____ Selected excerpt
1. Minimize Plants & Mulch
Tree branches that overhang or touch your home – in addition to shrubbery – create bridges for pests to easily reach your house and eventually find their way in. Keep all trees and shrubs that are close to your house trimmed back year-round. Similarly, mulch in garden beds can provide ideal living conditions for pests. Instead of using mulch in areas that touch your foundation, opt for a less pest-attractive ground cover such as rocks in these areas.
If you absolutely must use mulch, to be on the safe side leave a 1-foot-wide swath of ground mulch-free all along the foundation of your home and make sure door and window frames do not touch the mulch.
Pro-Tip: The fewer pests you have living outside of your home, the fewer pest issues you will have inside your home!
2. Rinse Recyclables
Different municipalities have different rules regarding recyclable materials. It is preferable to store recyclables in a bin that has a tight-fitting lid, however some municipalities provide their residents with open bins. Regardless of the rules, it is always a good idea to thoroughly rinse all the food from your recyclables before putting them in the bin. This is especially important if you have an open bin.
Rinsing recyclables takes a little extra time, but it will ensure your bin remains pest free. For even better home defense, store the bin outside rather than in your home or garage.
3. Check for Crack & Gaps Both Inside & Outside
This is a biggie! The easiest way for pests to make their way into your home is by wiggling through tiny cracks and gaps – especially when doors and windows are not properly sealed. Regularly inspect these areas and promptly make repairs, including to tears in screens. However, pests can make their way inside through foundation cracks, loose siding, missing roof shingles, and gaps around utility lines including pipes, electrical and cable wiring.
- Expanding caulk is commonly used to seal, but it is not truly ideal because many (and most) pests can chew through it. Instead, seal openings with copper mesh, coarse steel wool, sheet metal or mortar.
________
Problem to work on ->
In the pest-prevention tips, why is expanding caulk not an ideal way to seal openings?
____ Provided material
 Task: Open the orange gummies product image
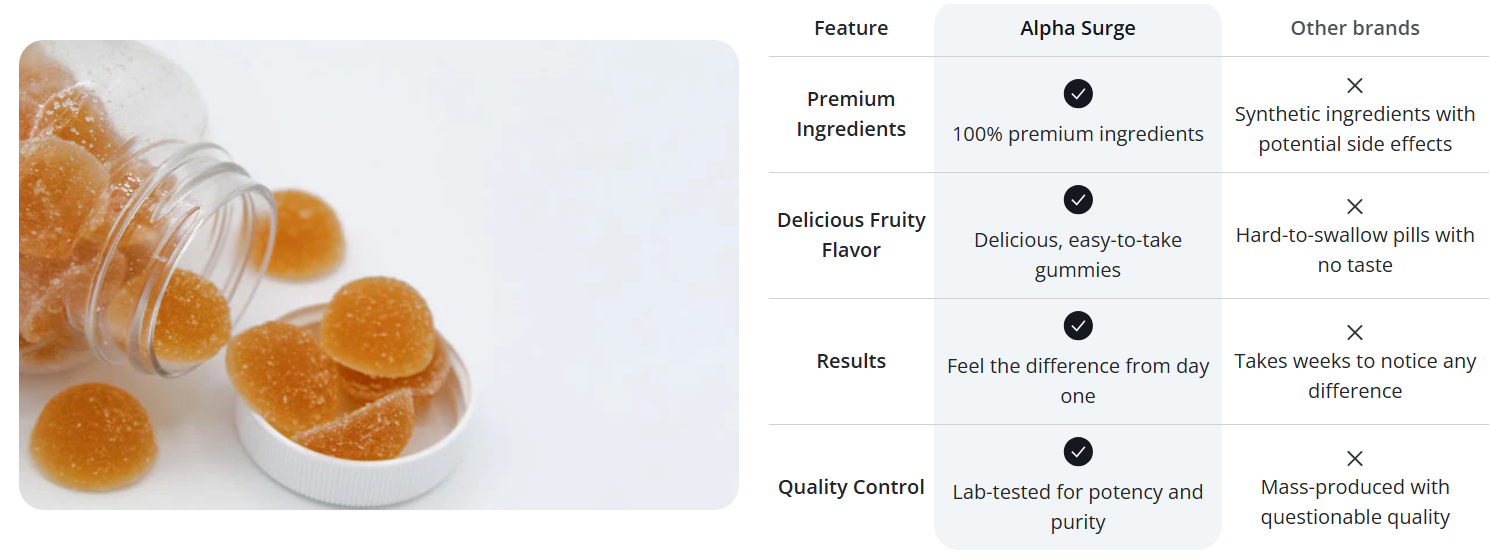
________
Solution for this problem ->
Expanding caulk isn't ideal because most pests can chew through it. The tips recommend sealing openings with copper mesh, coarse steel wool, sheet metal or mortar instead.